The role of bone morphogenetic protein -9 in skeletal development

By understanding molecular pathways important for bone development, we can gain insight into the pathogenesis of musculoskeletal disease and develop targeted strategies for regenerative medicine in bone. Bone morphogenetic proteins play an important role in the development of bone, as well as other organs. In comprehensive in vitro and in vivo screenings of all fourteen BMPs, Bone Morphogenetic Protein-9 was recently identified one of the most osteogenic of BMPs. BMP-9 is a relatively uncharacterized member of the BMP family.;In this thesis, I investigate the role of BMP-9 in vivo. I present immunohistochemistry of BMP-9 and demonstrate expression of the factor in osteoblasts of bone and in intervertebral discs of the spine. It is also present in the liver and nervous system. I examine the role of BMP-9 in the in vivo skeleton using a transgenic conditional BMP-9 overexpression mouse. By selectively over-expressing BMP-9 in the skeletal system under the control of a Cre-expressing 2.3 kb Col1a1 promoter, I observed mice that have a postnatal spinal curvature reminiscent of idiopathic scoliosis, a human axial skeletal deformity. These mice typically had an ossified deformity of a lower lumbar intervertebral disc. I investigated the mechanism of action of BMP-9 on intervertebral disc cells by creating clonal mouse intervertebral disc cell lines.

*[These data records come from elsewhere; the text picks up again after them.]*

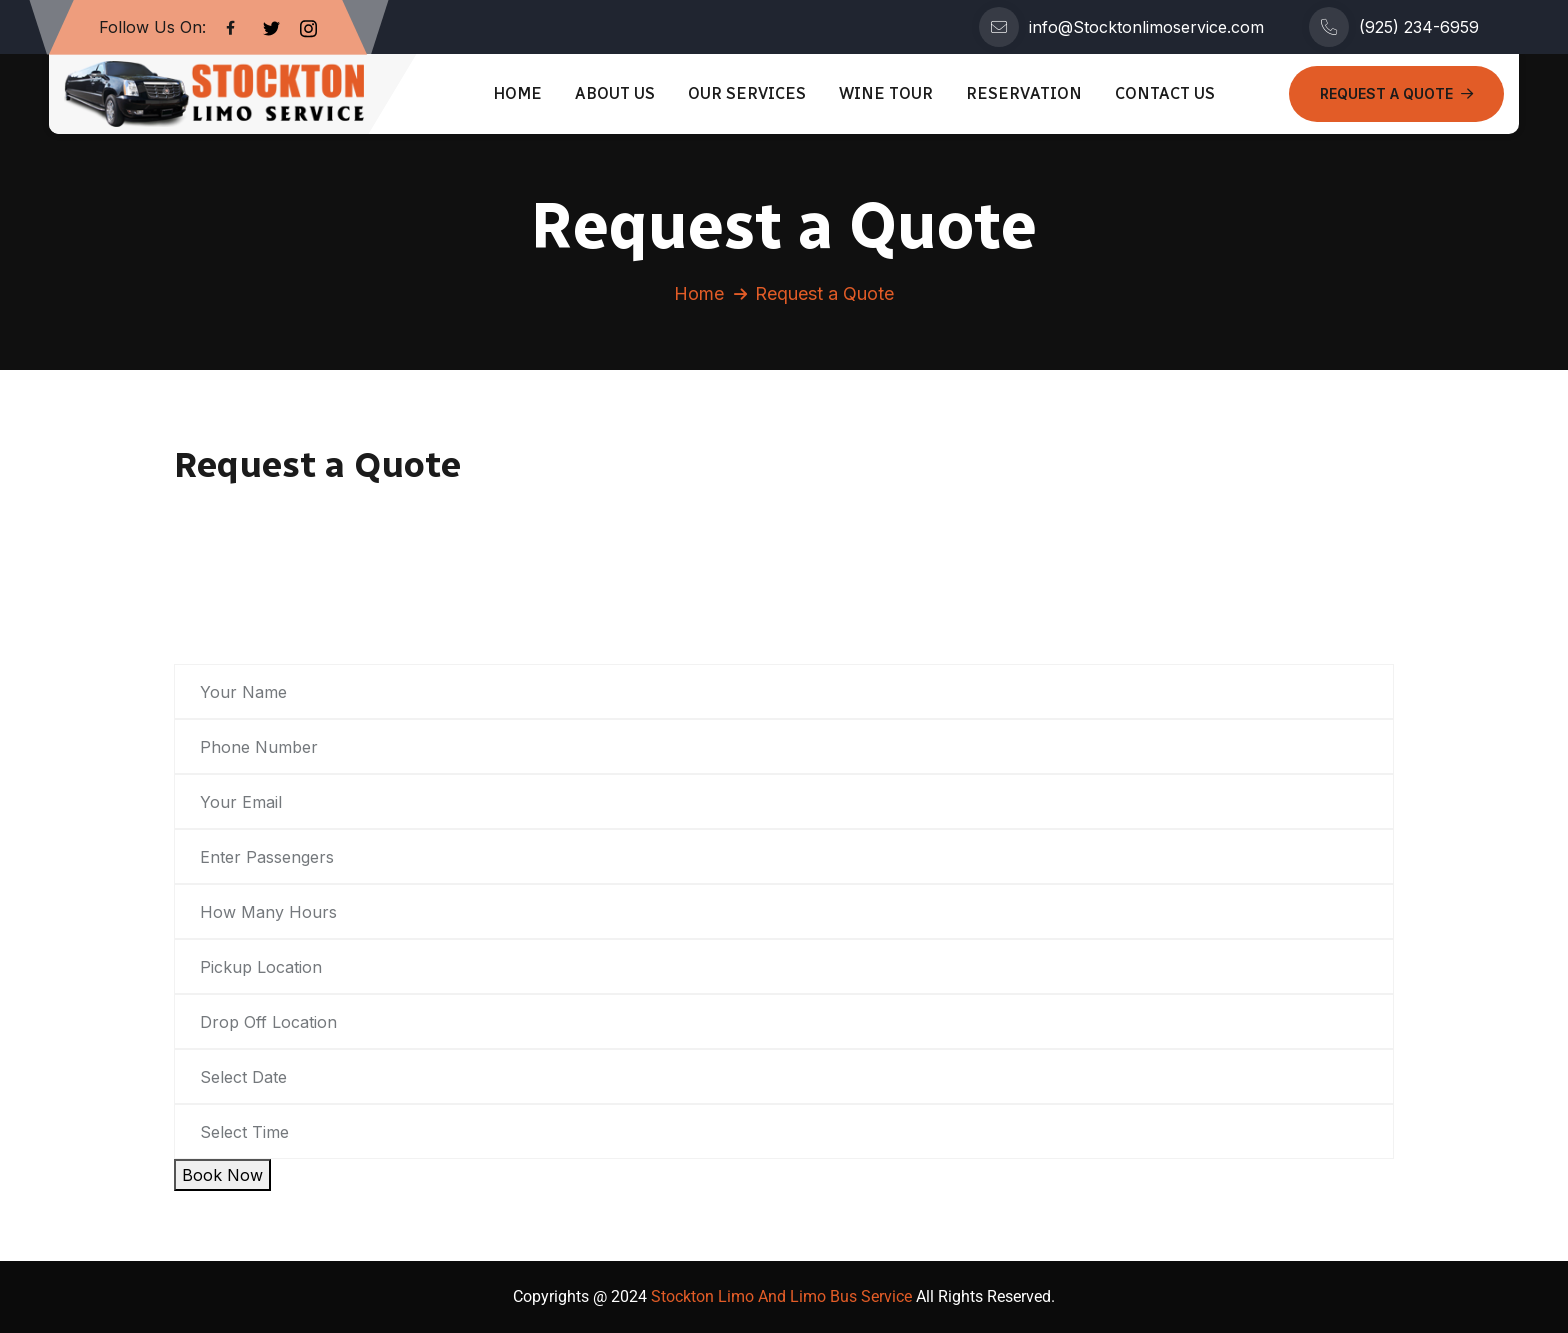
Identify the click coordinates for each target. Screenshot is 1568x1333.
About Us (615, 93)
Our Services (747, 93)
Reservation (1024, 93)
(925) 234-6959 (1419, 27)
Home (517, 93)
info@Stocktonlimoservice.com (1146, 27)
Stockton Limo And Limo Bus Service (779, 1296)
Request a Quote (1396, 93)
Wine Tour (886, 93)
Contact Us (1165, 93)
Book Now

BMP-9 was effectively able to convert annulus fibrosus disc cells to an osteogenic fate both in vitro and in an in vivo ectopic bone mass model in a Notch pathway dependent fashion. I found that Nucleus pulposus cells were also able to undergo osteogenesis, but to a more limited extent.;These data demonstrate that BMP-9 is expressed in the skeletal system during development and that BMP-9 overexpression can lead to a novel idiopathic scoliosis-like deformity of the axial skeleton. The results suggest that the spinal deformity may be due to BMP-9 induced osteogenic effects on the annulus fibrosus cells of the intervertebral disc. This research highlights a role for osteogenic factors in axial skeletal pathogenesis and role for the Notch pathway in BMP-9 mediated ossification of intervertebral disc cells. I believe that my transgenic mouse model will be of great value in future studies examining the molecular mechanisms behind scoliosis and other disc diseases.